Ah, well. At least the work in this year's Turner is mostly sensible and well-made, no doubt too much so for some tastes. Paul Noble is an intelligent choice, and, given the glacial pace of his work, could probably not have competed before. Noble is best known for Nobson Newtown, an imagined place he has been drawing in pencil since 1996. As the drawings in question are very big and very meticulous –Villa Joe (Front) is perhaps 15ft by 15ft – they are extraordinarily slow to make. One work, Small Trev, is dated 1996-2006.
Starting with a word in a font of his own devising, Noble works outwards to create an entire cityscape, often with landscape beyond. The flattened perspective of these derives from military maps, and has something of the hyper-rational irrationality of M C Escher. Given Noble's clear interest in turds, you might think of his art as topoography. The villa aforementioned is built up of beautifully drawn stools, while the Henry Moore-ish sculptures in Villa Joe (Rear) suggest the derivation of the phrase "turd in the plaza". Seeing so much of Noble's work together gives a sense of the scale of his project, and his dystopic world looks good in Tate Britain's bland basement rooms.

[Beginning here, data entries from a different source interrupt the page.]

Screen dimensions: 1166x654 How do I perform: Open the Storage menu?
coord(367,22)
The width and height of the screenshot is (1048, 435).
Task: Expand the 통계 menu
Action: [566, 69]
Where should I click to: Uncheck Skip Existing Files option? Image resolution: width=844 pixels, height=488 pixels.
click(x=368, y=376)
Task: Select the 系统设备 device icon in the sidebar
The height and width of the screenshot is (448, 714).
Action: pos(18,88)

Luke Fowler was 17 when Noble started on Nobson, and is only 33 now. This is alarming: his Turner show work is eerily clever and mature. A still and moving film questions the way we construct reality, debunking the idea of visual truth, the possibility of neutral documentary.

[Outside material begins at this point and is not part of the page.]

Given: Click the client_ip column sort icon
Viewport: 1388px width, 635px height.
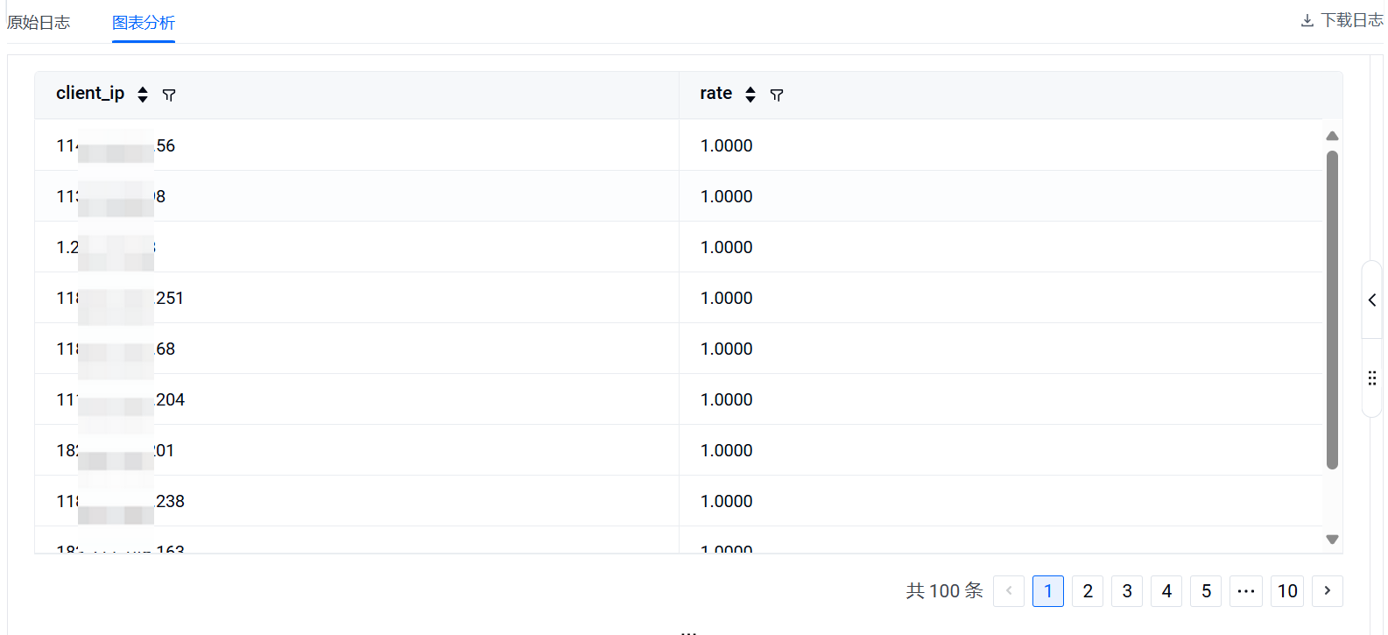Looking at the screenshot, I should pos(143,95).

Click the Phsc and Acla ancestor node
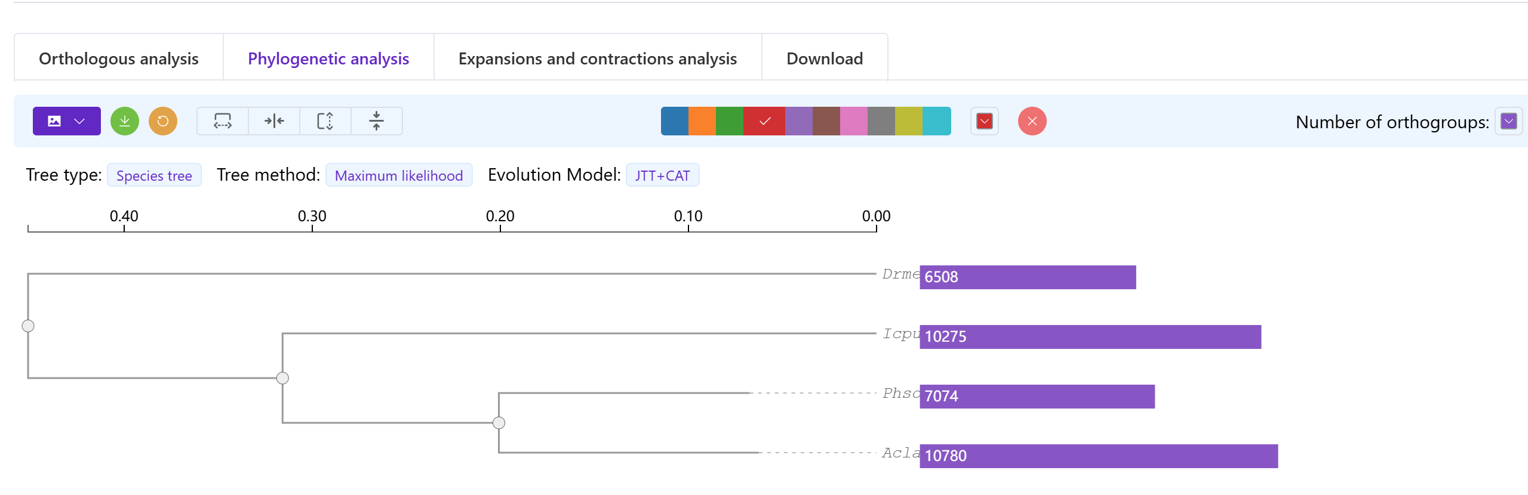click(499, 423)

Take, at random, Alasdair, Hogmanay, Clouston Street. A photographic diptych, one side of Fowler's joined-up image shows a man, the other a place. From the title and juxtaposition, we make up a narrative – Alasdair was in Clouston Street for Hogmanay. Actually, the work makes no such claim. The story is all our own.

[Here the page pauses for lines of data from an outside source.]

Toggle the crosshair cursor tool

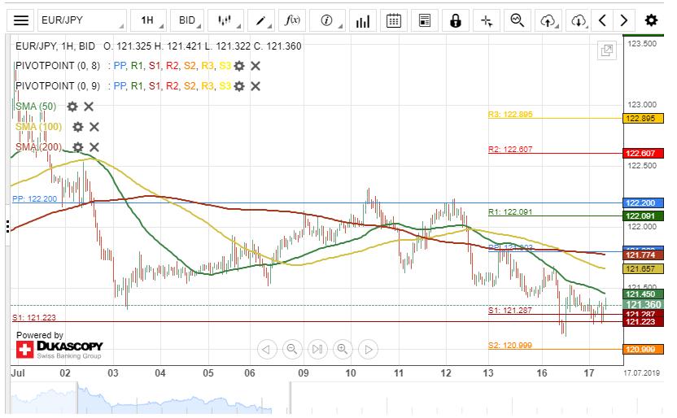coord(487,20)
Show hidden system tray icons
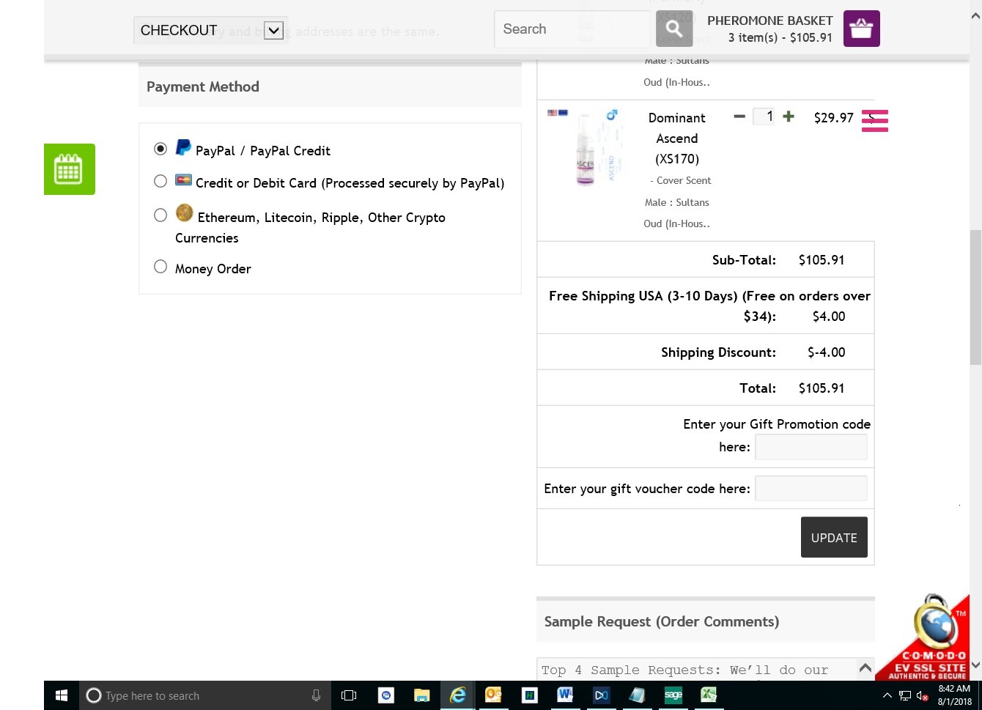Image resolution: width=982 pixels, height=710 pixels. pyautogui.click(x=887, y=695)
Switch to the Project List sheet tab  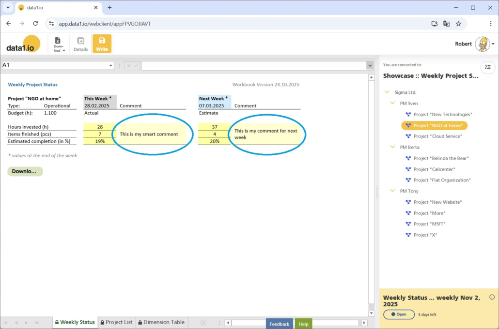click(116, 322)
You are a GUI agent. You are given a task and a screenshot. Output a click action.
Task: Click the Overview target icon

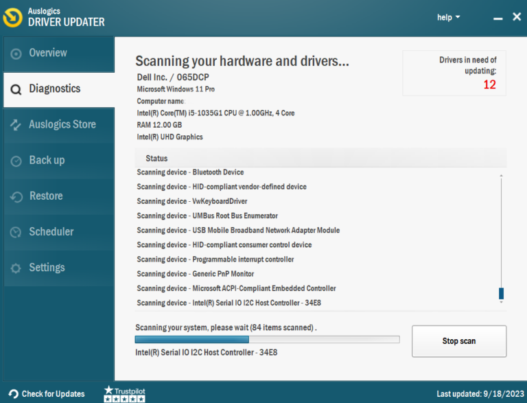coord(16,54)
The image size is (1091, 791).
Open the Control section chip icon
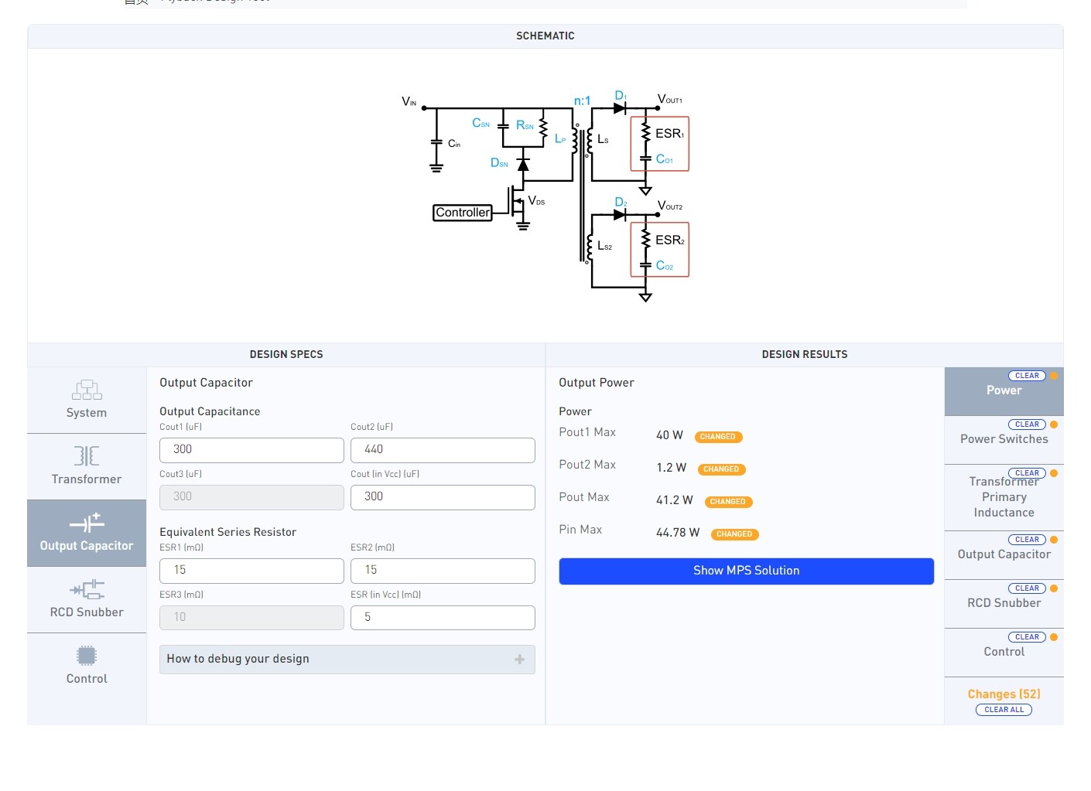point(86,656)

This invention of narratives becomes more worrisome when it involves a man whose job was analysing them. R D Laing was a prime mover in the anti-psychiatry movement of the 1960s, and is now largely vilified. By splicing archival film of Laing at work with footage from his own life, Fowler's feature-length, hour-and-a-half video, All Divided Selves, makes us by turns analyst, analysand and voyeur. In exposing documentary as a game of mirrors, this maybe-documentary rescues Laing from history. It is an extraordinary piece of work.
It makes one sorry for Elizabeth Price, whose 20-minute The Woolworths Choir of 1979 it overshadows. Price, too, uses archive film as a readymade. Here, three very different sources – an OU film on church architecture, 1970s news footage of a fire and clips of girl bands – are woven to create a fourth, oddly coherent, story. Price's roots lie in the juxtapositions of Surrealism. What emerges from The Woolworths Choir of 1979 is a syncretic history, in which the Greek khoros becomes both a church choir and the Pussycat Dolls and meets its end in a burning shop in Manchester. It is like a movie short of Frazer's Golden Bough, a stylish, clever work, but it suffers from being in the same show as Fowler's bigger and better film.
Which just leaves Spartacus Chetwynd, of whom I can say little. Critics have blind spots, and mine is performance; particularly the kind that involves audience participation, particularly when I am in the audience. In The Oracle, actors dressed like Stingray characters drag viewers from their seats and whisper predictions in their ears. A colleague on another paper, an amiable man well on in years, was told he would start a new outbreak of avian flu. Not very cheering. Chetwynd's submission also includes an inflatable vinyl bench, which is comfortable if a little wobbly.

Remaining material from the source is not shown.